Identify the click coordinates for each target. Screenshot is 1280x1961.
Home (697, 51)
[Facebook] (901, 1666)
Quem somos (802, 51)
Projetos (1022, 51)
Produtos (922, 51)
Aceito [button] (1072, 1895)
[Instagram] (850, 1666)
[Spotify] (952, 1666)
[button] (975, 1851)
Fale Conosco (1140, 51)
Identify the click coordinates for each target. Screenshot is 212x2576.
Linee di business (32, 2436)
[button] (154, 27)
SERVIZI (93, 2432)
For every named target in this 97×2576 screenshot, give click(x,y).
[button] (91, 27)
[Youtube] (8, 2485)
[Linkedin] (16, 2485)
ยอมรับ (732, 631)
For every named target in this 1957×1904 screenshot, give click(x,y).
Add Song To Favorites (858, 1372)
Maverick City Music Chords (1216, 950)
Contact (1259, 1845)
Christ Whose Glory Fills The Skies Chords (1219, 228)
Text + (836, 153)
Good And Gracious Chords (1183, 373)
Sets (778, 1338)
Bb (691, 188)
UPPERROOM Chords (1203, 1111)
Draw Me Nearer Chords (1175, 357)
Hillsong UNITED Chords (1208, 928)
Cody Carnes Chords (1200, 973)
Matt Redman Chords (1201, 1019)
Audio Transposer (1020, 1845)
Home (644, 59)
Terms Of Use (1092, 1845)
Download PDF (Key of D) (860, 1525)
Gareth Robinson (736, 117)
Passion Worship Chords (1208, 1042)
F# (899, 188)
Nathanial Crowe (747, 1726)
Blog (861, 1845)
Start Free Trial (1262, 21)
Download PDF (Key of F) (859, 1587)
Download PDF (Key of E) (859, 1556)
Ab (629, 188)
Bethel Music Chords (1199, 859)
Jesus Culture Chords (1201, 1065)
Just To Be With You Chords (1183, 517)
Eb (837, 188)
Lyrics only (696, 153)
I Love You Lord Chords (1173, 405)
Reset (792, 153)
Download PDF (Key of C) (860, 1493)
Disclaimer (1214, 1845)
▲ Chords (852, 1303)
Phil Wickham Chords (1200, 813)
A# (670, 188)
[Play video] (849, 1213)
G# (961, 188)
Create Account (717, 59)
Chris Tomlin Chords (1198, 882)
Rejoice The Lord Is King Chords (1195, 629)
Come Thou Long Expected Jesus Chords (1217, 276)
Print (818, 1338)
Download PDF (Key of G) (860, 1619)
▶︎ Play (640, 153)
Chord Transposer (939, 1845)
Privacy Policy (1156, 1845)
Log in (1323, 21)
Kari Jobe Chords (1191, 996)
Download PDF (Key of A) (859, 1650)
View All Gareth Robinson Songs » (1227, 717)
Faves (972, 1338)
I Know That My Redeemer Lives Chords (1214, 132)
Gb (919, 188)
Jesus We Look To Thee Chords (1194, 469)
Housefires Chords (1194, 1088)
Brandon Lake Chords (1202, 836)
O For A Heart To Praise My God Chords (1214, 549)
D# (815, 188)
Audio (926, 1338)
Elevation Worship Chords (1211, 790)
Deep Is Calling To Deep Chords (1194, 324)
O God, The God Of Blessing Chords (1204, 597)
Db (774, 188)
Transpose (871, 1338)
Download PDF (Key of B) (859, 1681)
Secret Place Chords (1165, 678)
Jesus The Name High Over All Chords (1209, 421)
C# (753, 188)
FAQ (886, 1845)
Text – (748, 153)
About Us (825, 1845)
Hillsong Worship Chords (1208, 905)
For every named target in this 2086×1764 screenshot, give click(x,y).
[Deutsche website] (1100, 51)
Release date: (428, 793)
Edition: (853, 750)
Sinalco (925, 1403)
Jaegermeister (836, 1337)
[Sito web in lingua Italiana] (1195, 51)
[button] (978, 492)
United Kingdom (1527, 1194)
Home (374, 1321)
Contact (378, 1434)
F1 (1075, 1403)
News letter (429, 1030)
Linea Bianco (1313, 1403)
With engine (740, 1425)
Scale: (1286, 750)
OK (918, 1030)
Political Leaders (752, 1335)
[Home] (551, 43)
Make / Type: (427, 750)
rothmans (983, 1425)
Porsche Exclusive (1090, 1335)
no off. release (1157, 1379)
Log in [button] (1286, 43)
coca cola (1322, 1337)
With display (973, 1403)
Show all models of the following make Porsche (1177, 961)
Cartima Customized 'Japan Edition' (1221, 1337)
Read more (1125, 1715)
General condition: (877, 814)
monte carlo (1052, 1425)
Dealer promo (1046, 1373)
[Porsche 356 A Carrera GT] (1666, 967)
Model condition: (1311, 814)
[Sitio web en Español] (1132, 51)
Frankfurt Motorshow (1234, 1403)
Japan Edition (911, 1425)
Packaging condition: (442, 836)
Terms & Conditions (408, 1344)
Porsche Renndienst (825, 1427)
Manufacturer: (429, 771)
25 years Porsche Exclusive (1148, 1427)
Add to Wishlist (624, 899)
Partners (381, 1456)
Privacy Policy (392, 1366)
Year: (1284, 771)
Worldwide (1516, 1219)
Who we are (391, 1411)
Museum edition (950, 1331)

═══

**HOW TO COMPLETE THIS TASK:** Set down the listing again, exactly.

**WRITTEN ANSWER:**
Identify the click coordinates for each target. Screenshot is 1280x1961.
Home (697, 51)
[Facebook] (901, 1666)
Quem somos (802, 51)
Projetos (1022, 51)
Produtos (922, 51)
Aceito [button] (1072, 1895)
[Instagram] (850, 1666)
[Spotify] (952, 1666)
[button] (975, 1851)
Fale Conosco (1140, 51)
Identify the click coordinates for each target. Screenshot is 212x2576.
Linee di business (32, 2436)
[button] (154, 27)
SERVIZI (93, 2432)
For every named target in this 97×2576 screenshot, give click(x,y).
[button] (91, 27)
[Youtube] (8, 2485)
[Linkedin] (16, 2485)
ยอมรับ (732, 631)
For every named target in this 1957×1904 screenshot, give click(x,y).
Add Song To Favorites (858, 1372)
Maverick City Music Chords (1216, 950)
Contact (1259, 1845)
Christ Whose Glory Fills The Skies Chords (1219, 228)
Text + (836, 153)
Good And Gracious Chords (1183, 373)
Sets (778, 1338)
Bb (691, 188)
UPPERROOM Chords (1203, 1111)
Draw Me Nearer Chords (1175, 357)
Hillsong UNITED Chords (1208, 928)
Cody Carnes Chords (1200, 973)
Matt Redman Chords (1201, 1019)
Audio Transposer (1020, 1845)
Home (644, 59)
Terms Of Use (1092, 1845)
Download PDF (Key of D) (860, 1525)
Gareth Robinson (736, 117)
Passion Worship Chords (1208, 1042)
F# (899, 188)
Nathanial Crowe (747, 1726)
Blog (861, 1845)
Start Free Trial (1262, 21)
Download PDF (Key of F) (859, 1587)
Download PDF (Key of E) (859, 1556)
Ab (629, 188)
Bethel Music Chords (1199, 859)
Jesus Culture Chords (1201, 1065)
Just To Be With You Chords (1183, 517)
Eb (837, 188)
Lyrics only (696, 153)
I Love You Lord Chords (1173, 405)
Reset (792, 153)
Download PDF (Key of C) (860, 1493)
Disclaimer (1214, 1845)
▲ Chords (852, 1303)
Phil Wickham Chords (1200, 813)
A# (670, 188)
[Play video] (849, 1213)
G# (961, 188)
Create Account (717, 59)
Chris Tomlin Chords (1198, 882)
Rejoice The Lord Is King Chords (1195, 629)
Come Thou Long Expected Jesus Chords (1217, 276)
Print (818, 1338)
Download PDF (Key of G) (860, 1619)
▶︎ Play (640, 153)
Chord Transposer (939, 1845)
Privacy Policy (1156, 1845)
Log in (1323, 21)
Kari Jobe Chords (1191, 996)
Download PDF (Key of A) (859, 1650)
View All Gareth Robinson Songs » (1227, 717)
Faves (972, 1338)
I Know That My Redeemer Lives Chords (1214, 132)
Gb (919, 188)
Jesus We Look To Thee Chords (1194, 469)
Housefires Chords (1194, 1088)
Brandon Lake Chords (1202, 836)
O For A Heart To Praise My God Chords (1214, 549)
D# (815, 188)
Audio (926, 1338)
Elevation Worship Chords (1211, 790)
Deep Is Calling To Deep Chords (1194, 324)
O God, The God Of Blessing Chords (1204, 597)
Db (774, 188)
Transpose (871, 1338)
Download PDF (Key of B) (859, 1681)
Secret Place Chords (1165, 678)
Jesus The Name High Over All Chords (1209, 421)
C# (753, 188)
FAQ (886, 1845)
Text – (748, 153)
About Us (825, 1845)
Hillsong Worship Chords (1208, 905)
For every named target in this 2086×1764 screenshot, give click(x,y).
[Deutsche website] (1100, 51)
Release date: (428, 793)
Edition: (853, 750)
Sinalco (925, 1403)
Jaegermeister (836, 1337)
[Sito web in lingua Italiana] (1195, 51)
[button] (978, 492)
United Kingdom (1527, 1194)
Home (374, 1321)
Contact (378, 1434)
F1 (1075, 1403)
News letter (429, 1030)
Linea Bianco (1313, 1403)
With engine (740, 1425)
Scale: (1286, 750)
OK (918, 1030)
Political Leaders (752, 1335)
[Home] (551, 43)
Make / Type: (427, 750)
rothmans (983, 1425)
Porsche Exclusive (1090, 1335)
no off. release (1157, 1379)
Log in [button] (1286, 43)
coca cola (1322, 1337)
With display (973, 1403)
Show all models of the following make Porsche (1177, 961)
Cartima Customized 'Japan Edition' (1221, 1337)
Read more (1125, 1715)
General condition: (877, 814)
monte carlo (1052, 1425)
Dealer promo (1046, 1373)
[Porsche 356 A Carrera GT] (1666, 967)
Model condition: (1311, 814)
[Sitio web en Español] (1132, 51)
Frankfurt Motorshow (1234, 1403)
Japan Edition (911, 1425)
Packaging condition: (442, 836)
Terms & Conditions (408, 1344)
Porsche Renndienst (825, 1427)
Manufacturer: (429, 771)
25 years Porsche Exclusive (1148, 1427)
Add to Wishlist (624, 899)
Partners (381, 1456)
Privacy Policy (392, 1366)
Year: (1284, 771)
Worldwide (1516, 1219)
Who we are (391, 1411)
Museum edition (950, 1331)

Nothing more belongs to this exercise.